_PROMPT:_ Among the records that follow, how many lines contain the word "size"? Give the number and no other words.

[Stored dataset items]

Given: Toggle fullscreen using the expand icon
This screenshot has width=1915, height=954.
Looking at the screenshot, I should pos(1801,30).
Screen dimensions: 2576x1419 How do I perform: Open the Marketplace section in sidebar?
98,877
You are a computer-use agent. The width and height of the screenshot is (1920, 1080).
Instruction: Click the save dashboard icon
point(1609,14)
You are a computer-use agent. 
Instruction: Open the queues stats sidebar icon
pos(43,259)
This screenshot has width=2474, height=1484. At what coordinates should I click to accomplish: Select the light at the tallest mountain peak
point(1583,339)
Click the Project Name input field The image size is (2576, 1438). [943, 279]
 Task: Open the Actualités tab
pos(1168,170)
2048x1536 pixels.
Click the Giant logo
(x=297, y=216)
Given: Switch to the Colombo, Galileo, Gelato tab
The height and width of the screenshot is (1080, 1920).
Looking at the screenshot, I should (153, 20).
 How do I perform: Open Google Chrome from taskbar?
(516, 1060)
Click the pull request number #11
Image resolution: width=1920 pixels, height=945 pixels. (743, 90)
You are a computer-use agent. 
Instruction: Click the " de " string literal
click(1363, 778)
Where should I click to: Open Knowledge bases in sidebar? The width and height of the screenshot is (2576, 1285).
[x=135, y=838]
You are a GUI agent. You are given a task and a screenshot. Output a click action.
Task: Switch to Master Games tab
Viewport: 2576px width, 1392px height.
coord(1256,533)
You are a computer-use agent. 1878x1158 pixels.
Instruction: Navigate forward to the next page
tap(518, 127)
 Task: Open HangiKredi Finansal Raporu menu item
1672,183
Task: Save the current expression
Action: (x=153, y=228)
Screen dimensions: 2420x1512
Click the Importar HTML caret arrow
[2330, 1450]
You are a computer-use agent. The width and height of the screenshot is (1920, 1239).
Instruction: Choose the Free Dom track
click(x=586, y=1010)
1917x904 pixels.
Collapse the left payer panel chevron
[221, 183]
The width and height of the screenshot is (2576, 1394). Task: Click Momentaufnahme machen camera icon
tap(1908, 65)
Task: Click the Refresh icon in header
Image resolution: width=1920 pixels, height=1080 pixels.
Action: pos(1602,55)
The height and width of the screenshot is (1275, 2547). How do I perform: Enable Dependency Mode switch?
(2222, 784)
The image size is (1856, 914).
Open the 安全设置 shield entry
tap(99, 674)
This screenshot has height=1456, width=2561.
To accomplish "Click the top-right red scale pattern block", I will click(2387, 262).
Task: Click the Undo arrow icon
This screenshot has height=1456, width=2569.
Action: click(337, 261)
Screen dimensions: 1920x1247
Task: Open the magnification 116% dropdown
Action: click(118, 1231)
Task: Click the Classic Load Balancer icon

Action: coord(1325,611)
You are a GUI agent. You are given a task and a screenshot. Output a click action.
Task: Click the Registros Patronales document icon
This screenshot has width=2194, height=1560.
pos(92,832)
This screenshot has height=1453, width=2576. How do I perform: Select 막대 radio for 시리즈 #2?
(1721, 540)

_EXPECTED ANSWER:_ 2